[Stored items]
|---|

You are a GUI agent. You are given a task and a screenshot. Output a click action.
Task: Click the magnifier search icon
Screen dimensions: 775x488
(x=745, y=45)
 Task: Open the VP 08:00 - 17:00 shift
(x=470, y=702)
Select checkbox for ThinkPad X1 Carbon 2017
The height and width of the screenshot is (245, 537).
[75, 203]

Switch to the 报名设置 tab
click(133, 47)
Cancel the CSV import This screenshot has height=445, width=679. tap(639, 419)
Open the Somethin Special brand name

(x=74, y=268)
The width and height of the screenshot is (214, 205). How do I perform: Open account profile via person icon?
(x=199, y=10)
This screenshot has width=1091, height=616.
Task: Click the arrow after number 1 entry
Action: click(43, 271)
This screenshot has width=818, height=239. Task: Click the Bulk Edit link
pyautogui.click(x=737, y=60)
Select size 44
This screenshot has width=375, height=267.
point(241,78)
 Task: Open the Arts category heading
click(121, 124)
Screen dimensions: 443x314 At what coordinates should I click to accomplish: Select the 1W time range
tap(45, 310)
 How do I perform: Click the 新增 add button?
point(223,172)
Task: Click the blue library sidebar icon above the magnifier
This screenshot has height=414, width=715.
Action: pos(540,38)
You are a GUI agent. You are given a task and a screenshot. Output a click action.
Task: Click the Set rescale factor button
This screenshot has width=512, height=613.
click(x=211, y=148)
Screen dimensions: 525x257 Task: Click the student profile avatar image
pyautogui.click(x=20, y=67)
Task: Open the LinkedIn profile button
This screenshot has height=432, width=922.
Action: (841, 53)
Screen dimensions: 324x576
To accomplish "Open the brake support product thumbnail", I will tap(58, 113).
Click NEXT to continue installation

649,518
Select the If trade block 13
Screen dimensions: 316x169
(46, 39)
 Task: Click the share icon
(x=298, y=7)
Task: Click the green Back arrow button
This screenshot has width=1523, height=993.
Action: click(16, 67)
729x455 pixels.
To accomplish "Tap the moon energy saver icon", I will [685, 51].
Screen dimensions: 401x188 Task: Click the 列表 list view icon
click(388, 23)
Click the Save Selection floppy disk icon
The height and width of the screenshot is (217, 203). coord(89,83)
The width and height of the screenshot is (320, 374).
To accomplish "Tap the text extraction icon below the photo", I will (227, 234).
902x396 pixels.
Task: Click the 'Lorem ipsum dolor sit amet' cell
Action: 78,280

|---|

* [TASK TO COMPLETE] Repeat, exactly and in full, the records shown above.

* [ANSWER SPACE]
You are a GUI agent. You are given a task and a screenshot. Output a click action.
Task: Click the magnifier search icon
Screen dimensions: 775x488
(x=745, y=45)
 Task: Open the VP 08:00 - 17:00 shift
(x=470, y=702)
Select checkbox for ThinkPad X1 Carbon 2017
The height and width of the screenshot is (245, 537).
[75, 203]

Switch to the 报名设置 tab
click(133, 47)
Cancel the CSV import This screenshot has height=445, width=679. tap(639, 419)
Open the Somethin Special brand name

(x=74, y=268)
The width and height of the screenshot is (214, 205). How do I perform: Open account profile via person icon?
(x=199, y=10)
This screenshot has width=1091, height=616.
Task: Click the arrow after number 1 entry
Action: click(43, 271)
This screenshot has width=818, height=239. Task: Click the Bulk Edit link
pyautogui.click(x=737, y=60)
Select size 44
This screenshot has width=375, height=267.
point(241,78)
 Task: Open the Arts category heading
click(121, 124)
Screen dimensions: 443x314 At what coordinates should I click to accomplish: Select the 1W time range
tap(45, 310)
 How do I perform: Click the 新增 add button?
point(223,172)
Task: Click the blue library sidebar icon above the magnifier
This screenshot has height=414, width=715.
Action: pos(540,38)
You are a GUI agent. You are given a task and a screenshot. Output a click action.
Task: Click the Set rescale factor button
This screenshot has width=512, height=613.
click(x=211, y=148)
Screen dimensions: 525x257 Task: Click the student profile avatar image
pyautogui.click(x=20, y=67)
Task: Open the LinkedIn profile button
This screenshot has height=432, width=922.
Action: (841, 53)
Screen dimensions: 324x576
To accomplish "Open the brake support product thumbnail", I will tap(58, 113).
Click NEXT to continue installation

649,518
Select the If trade block 13
Screen dimensions: 316x169
(46, 39)
 Task: Click the share icon
(x=298, y=7)
Task: Click the green Back arrow button
This screenshot has width=1523, height=993.
Action: click(16, 67)
729x455 pixels.
To accomplish "Tap the moon energy saver icon", I will [685, 51].
Screen dimensions: 401x188 Task: Click the 列表 list view icon
click(388, 23)
Click the Save Selection floppy disk icon
The height and width of the screenshot is (217, 203). coord(89,83)
The width and height of the screenshot is (320, 374).
To accomplish "Tap the text extraction icon below the photo", I will (227, 234).
902x396 pixels.
Task: Click the 'Lorem ipsum dolor sit amet' cell
Action: 78,280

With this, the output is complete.